Quick Recap – Who’s Exempt from GSTR-1?

  1. Composition dealers → GSTR-4
  2. ISD → GSTR-6
  3. TDS/TCS deductors → GSTR-7 / GSTR-8
  4. Non-resident taxable persons → GSTR-5
  5. OIDAR service providers → GSTR-5A

So, if you fall into one of these buckets, congrats! You’re spared from the monthly GSTR-1 grind.

Think of it like this: GSTR-1 is for sellers. If you’re not selling outward supplies, you’re probably exempt.

Category of TaxpayerWhy Exempt?Return to be Filed Instead
Composition DealersPay tax at a fixed turnover rate, can’t charge GST on invoices.GSTR-4 (Annual)
Input Service Distributors (ISD)Only distribute ITC, no outward supplies.GSTR-6
TDS DeductorsDeduct GST on behalf of suppliers, don’t make outward supplies.GSTR-7
TCS Collectors (E-commerce platforms)Collect GST on sales through their platform.GSTR-8
Non-Resident Taxable Persons (NRTP)Foreign suppliers making temporary sales in India.GSTR-5
OIDAR Service ProvidersDigital service providers (like Netflix/Spotify) supplying from abroad to India.GSTR-5A


 

Due Dates of GSTR-1 (Monthly & Quarterly)

If GST had a calendar app, the first reminder you’d get would be: “Don’t forget your GSTR-1 due date!”
Miss it, and not only do you pay late fees, but your buyers also won’t be able to claim ITC (Input Tax Credit) on time. Double trouble!

GSTR-1 Due Date for Monthly Filing

  • Who files monthly? → Taxpayers with turnover above ₹5 crore in the previous financial year.
  • Due Date: The 11th of the following month.
    • Example: For outward supplies in April 2025, file GSTR-1 by 11th May 2025.

GSTR-1 Due Date for Quarterly Filing (QRMP Scheme)

  • Who files quarterly? → Taxpayers with turnover up to ₹5 crore, who opted for the QRMP scheme.
  • Due Date: The last day of the month following the quarter.
    • Example: For April–June 2025 quarter, the due date is 31st July 2025.

Penalty for Missing GSTR-1 Due Dates

GST doesn’t like procrastinators. Here’s what happens if you miss the deadline:

  • Late Fee:
    1. ₹200 per day (₹100 CGST + ₹100 SGST),
    2. Capped at ₹5,000 per return.
  • Interest: Not applicable on GSTR-1 (only on late tax payments via GSTR-3B).
  • Business Impact:
    1. Your buyers can’t claim ITC until you file.
    2. GST portal may restrict future filings.
    3. In extreme cases, the GST department can freeze your compliance status.
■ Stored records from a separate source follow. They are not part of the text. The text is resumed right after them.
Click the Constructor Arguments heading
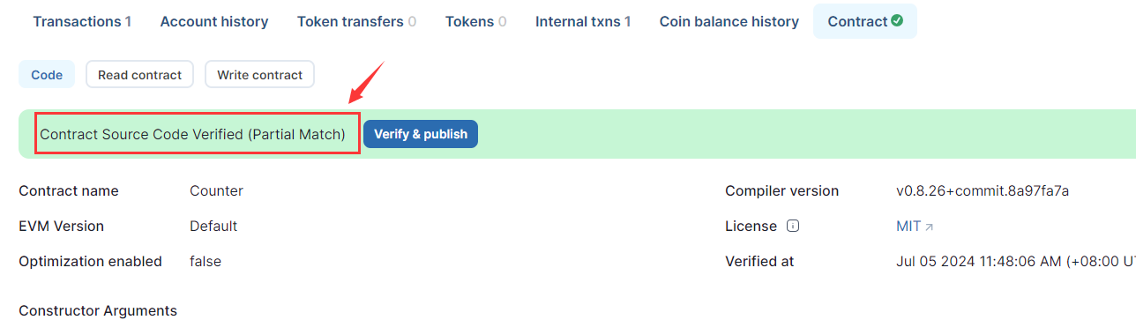The width and height of the screenshot is (1136, 320). tap(98, 310)
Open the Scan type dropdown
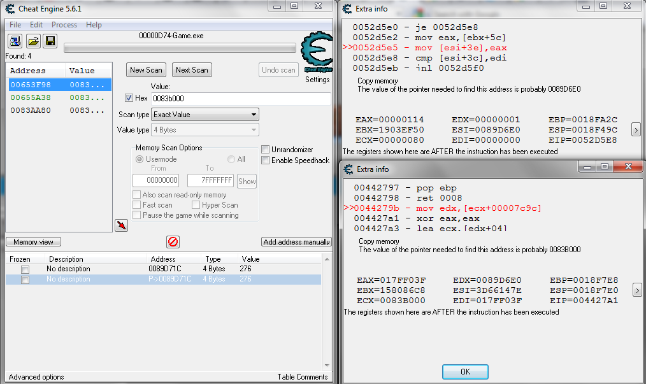Image resolution: width=646 pixels, height=384 pixels. click(205, 115)
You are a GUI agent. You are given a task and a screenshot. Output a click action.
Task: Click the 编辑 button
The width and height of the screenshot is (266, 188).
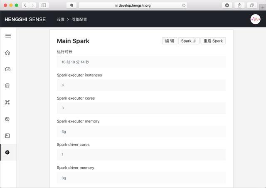(170, 41)
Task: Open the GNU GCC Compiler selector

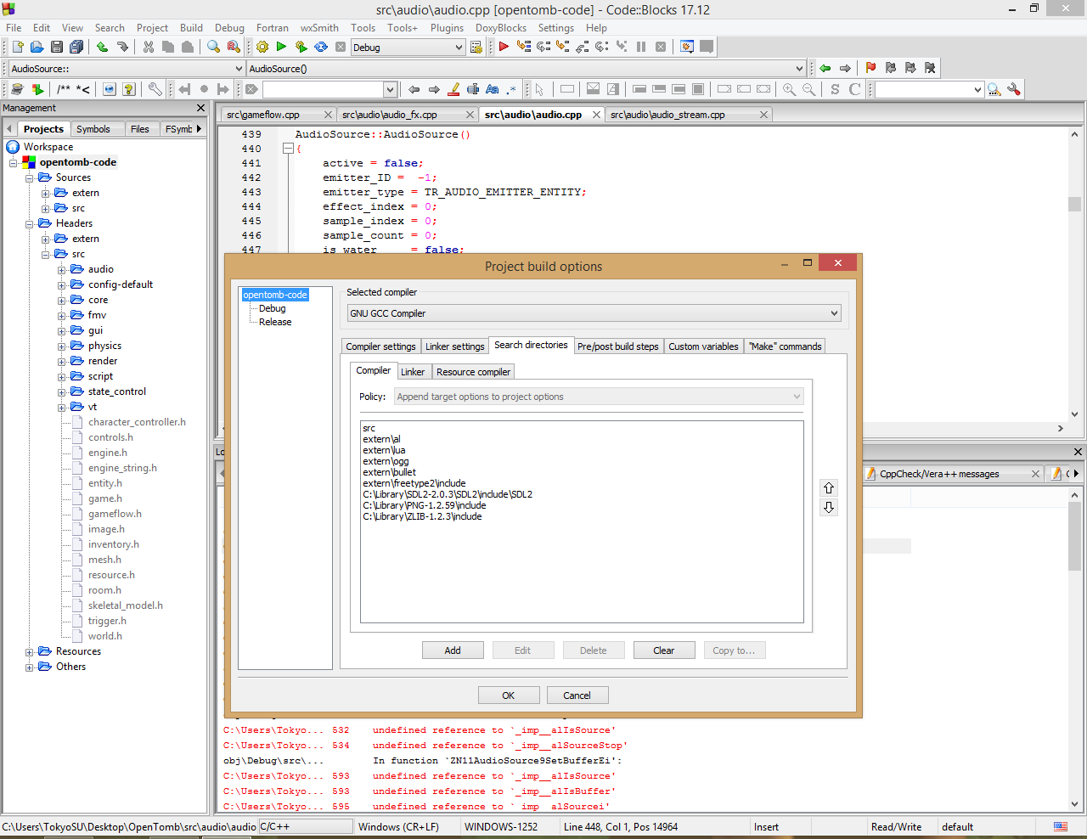Action: click(x=593, y=313)
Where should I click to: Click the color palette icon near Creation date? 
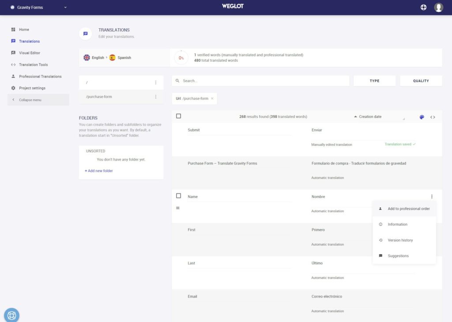(422, 116)
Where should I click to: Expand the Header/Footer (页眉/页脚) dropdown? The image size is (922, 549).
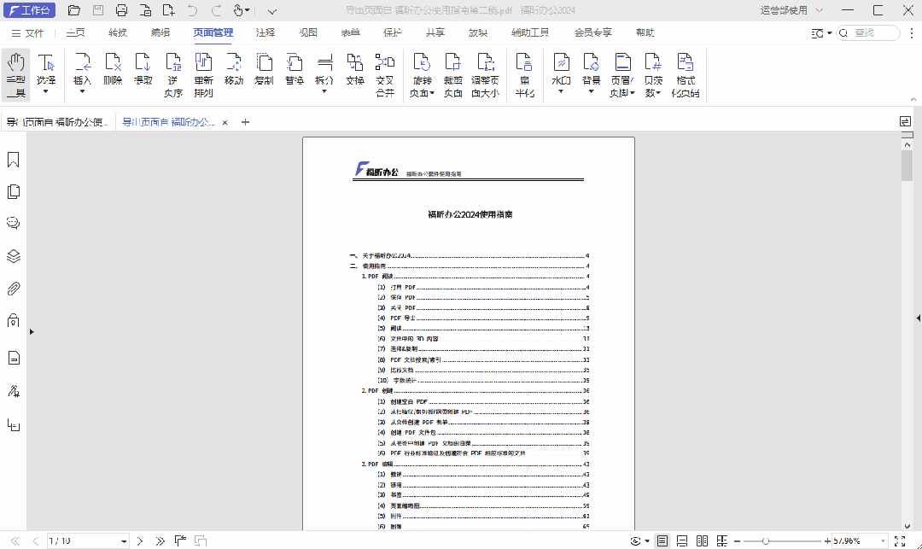pos(633,93)
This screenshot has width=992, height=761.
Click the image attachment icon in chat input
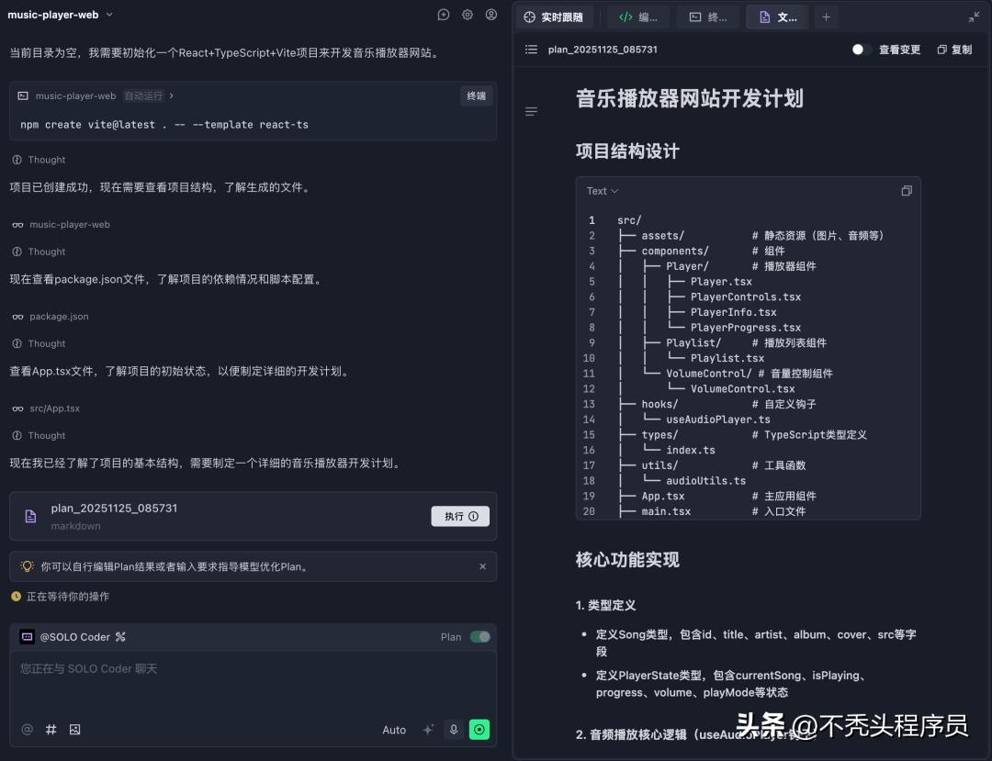coord(74,729)
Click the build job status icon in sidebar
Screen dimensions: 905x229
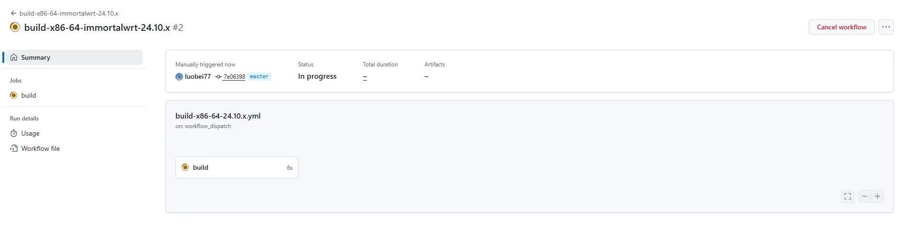coord(14,95)
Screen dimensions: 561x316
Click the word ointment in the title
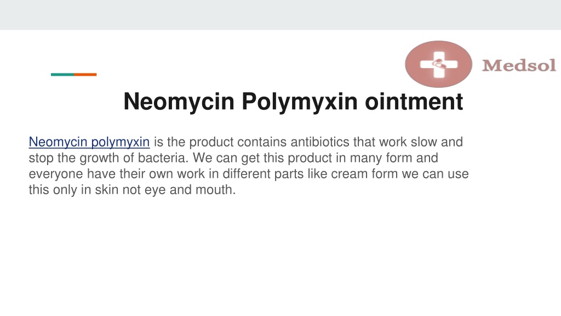point(414,101)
In short, file on time = smooth compliance. File late = pay fine + upset buyers.

If you’re on the QRMP scheme, you can still upload invoices monthly using the Invoice Furnishing Facility (IFF) for the first two months. That way, your buyers can claim ITC without waiting for the full quarter.

CategoryTurnover LimitDue DateNotes
Monthly GSTR-1More than ₹5 crore11th of the next monthMandatory for large taxpayers
Quarterly GSTR-1 (QRMP)Up to ₹5 croreLast day of the month after the quarterOption available under QRMP scheme
Invoice Furnishing Facility (IFF) (For QRMP taxpayers)Up to ₹5 crore13th of the next month (for first 2 months of quarter)Optional – helps buyers claim ITC monthly instead of waiting till quarter end

GSTR-1 Format & Tables Explained

If you’ve ever opened the GSTR-1 return format, you know it feels like opening a 500-piece puzzle box. Don’t worry  I’ll be your guide through all 13–15 tables. By the end, you’ll know exactly where your sales invoices, debit notes, and even “nil” supplies belong.

GSTR-1 Tables One by One

Table 1 – Basic Details

What goes here? GSTIN, legal name, and trade name of the taxpayer.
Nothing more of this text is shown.